Pixel coordinate grounding data
= = = =

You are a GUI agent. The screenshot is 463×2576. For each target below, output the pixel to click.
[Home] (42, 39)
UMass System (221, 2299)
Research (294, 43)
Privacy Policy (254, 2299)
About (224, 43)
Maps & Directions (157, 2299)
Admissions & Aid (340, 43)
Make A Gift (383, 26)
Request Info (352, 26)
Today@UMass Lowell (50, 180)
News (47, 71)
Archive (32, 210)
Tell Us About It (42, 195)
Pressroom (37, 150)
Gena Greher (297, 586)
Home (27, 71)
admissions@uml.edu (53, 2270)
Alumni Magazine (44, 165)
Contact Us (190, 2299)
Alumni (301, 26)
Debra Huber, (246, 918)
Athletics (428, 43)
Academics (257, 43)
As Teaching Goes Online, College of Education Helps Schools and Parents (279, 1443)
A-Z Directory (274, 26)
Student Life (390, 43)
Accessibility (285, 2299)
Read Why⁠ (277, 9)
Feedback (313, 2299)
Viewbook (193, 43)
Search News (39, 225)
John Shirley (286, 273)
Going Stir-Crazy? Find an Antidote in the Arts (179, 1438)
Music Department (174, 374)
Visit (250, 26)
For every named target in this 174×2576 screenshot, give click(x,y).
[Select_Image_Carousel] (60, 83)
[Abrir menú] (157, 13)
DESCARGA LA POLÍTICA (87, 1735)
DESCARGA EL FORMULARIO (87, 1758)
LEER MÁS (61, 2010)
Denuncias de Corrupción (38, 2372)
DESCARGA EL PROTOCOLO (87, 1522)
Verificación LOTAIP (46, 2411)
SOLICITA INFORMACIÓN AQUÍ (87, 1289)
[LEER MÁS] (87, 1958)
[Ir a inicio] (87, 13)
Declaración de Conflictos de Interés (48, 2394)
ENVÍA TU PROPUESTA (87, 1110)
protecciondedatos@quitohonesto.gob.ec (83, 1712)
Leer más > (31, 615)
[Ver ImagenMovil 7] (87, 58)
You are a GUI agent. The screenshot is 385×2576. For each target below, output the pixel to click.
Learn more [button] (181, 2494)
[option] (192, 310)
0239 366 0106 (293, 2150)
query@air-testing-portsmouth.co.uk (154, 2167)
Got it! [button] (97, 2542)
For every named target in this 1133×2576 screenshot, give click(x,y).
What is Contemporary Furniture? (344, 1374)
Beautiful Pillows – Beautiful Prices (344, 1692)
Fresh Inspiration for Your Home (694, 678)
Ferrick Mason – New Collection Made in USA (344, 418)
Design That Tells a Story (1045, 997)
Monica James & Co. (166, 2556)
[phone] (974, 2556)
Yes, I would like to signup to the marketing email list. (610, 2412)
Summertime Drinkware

= = = =

The task: Which lines in the records above hold the string "DESCARGA"? Copy each of them.

Answer to the problem:
DESCARGA LA POLÍTICA (87, 1735)
DESCARGA EL FORMULARIO (87, 1758)
DESCARGA EL PROTOCOLO (87, 1522)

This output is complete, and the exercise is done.